Una respuesta sería, por supuesto, esta: que hombres religiosos saben qué
defectuosas son, al fin y al cabo, todas sus mejores obras o sus mejores
cualidades de carácter; o saben cuánto más hacen otros; o conocen sus grandes
deficiencias en otros respectos; o saben qué poco importantes son algunos de
esos puntos en los que resulta que son superiores a otros. Pero esto no es una
respuesta suficiente; porque los puntos en cuestión son excelencias, sean
excelencias grandes o no, y haya o no haya otros mayores, o falte lo que les falte
en otros aspectos a los otros partidos. Y aquí está, pienso, la tentación que todas
las personas tienen con respecto a la autoestima, que en cierto sentido su juicio
sobre sí mismos no está equivocado; no que no sean deficientes en otras muchas
cosas, no actúan como si no supiesen esto, pero lo cierto es que tienen ciertas
excelencias, que en verdad son excelencias, y las sienten; y la pregunta es,
¿cómo pueden evitar sentirlas?
Otra razón mucho mejor de por qué personas religiosas no son orgullosas
es que les desagrada pensar en lo que es bueno en ellos, y dan la espalda a un
pensamiento si revela superioridad sobre otros en la mente o en el cuerpo, en el
poder intelectual o en el comportamiento moral. Pero hay, pienso, otra razón más
directa, y más conectada al tema presente.
De nuevo; podemos darnos cuenta de que tanto una vida de virtud, como
el actuar por motivos prudentes y no por sentido de la obligación, son cosas
favorables a nosotros. Y en este sentido, aunque sea nuestra obligación inquirir y
buscar por nosotros mismos la verdad en temas religiosos, podemos llegar a
jactarnos en tal punto en nuestro juicio privado, y hacer tal mérito de su
ejercicio, que nuestra búsqueda se convierta casi en pecado.
Hay un gran número de casos que pueden ilustrar esta única e idéntica
verdad: que el carácter del Cristiano está formado por una regla mayor que el
cálculo y la razón, y que consiste en un principio Divino o vida, que trasciende
las anticipaciones y críticas de hombres ordinarios.
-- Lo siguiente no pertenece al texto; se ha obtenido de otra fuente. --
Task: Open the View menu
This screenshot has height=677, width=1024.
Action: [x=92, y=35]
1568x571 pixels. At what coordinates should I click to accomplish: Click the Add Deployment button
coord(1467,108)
Juzgando por simple razón
mundana, el Cristiano debería ser orgulloso, porque tiene dones; debería
entender el mal, porque lo ve y habla de ello; debería sentir resentimiento,
porque es consciente de que se le hiere; debería actuar por su propio interés,
porque sabe que lo que es correcto es también conveniente; debería ser
consciente y le deberían gustar los ejercicios del juicio privado, porque se
compromete en ellos; puede ser mayor de lo que es; debería no tener expectación
por la venida de Cristo, porque Cristo se ha retrasado tanto tiempo; y sin
embargo nada de esto es así: su mente y corazón están formados a partir de otro
molde. En estas, y mil otras formas, está abierto a las desaprensiones del mundo,
que ni tienen sus sentimientos ni pueden entrar en ellos. Ni tampoco puede
explicarlos ni defenderlos considerando que todos los hombres, buenos y malos,
pudieran entender. Funciona con una ley que otros no conocen; no su propia
sabiduría y juicio, sino con la sabiduría de Cristo y el juicio del Espíritu, que se
le imparte por esa inferior e incomunicable percepción de la verdad y el deber,
que es la regla de su razón, afecciones, deseos, gustos, y de todo lo que está
dentro de él, y que es el resultado de la obediencia perseverante. Esto es lo que
le da un carácter tan poco mundano a toda su vida y conversación, que está
“escondida con Cristo en Dios”, él ha ascendido con Cristo a lo alto, y ahí
“habita en corazón y mente”, y está obligado, en consecuencia, a poner un velo
sobre su cara, y es misterioso en el juicio del mundo, y “se convierte como si
fuera un monstruo hasta muchos”, aunque sea “más sabio que los mayores”, y
tenga más entendimiento que sus maestros, porque sigue los mandamientos de
Dios”. Así, “él, que es espiritual juzga todas las cosas, mas él mismo no es
juzgado por ningún hombre”, y con él “es algo mínimo ser juzgado por el juicio
de un hombre”, porque “el que le juzga es el Señor” (1 Cor 2, 15; 4, 3-4).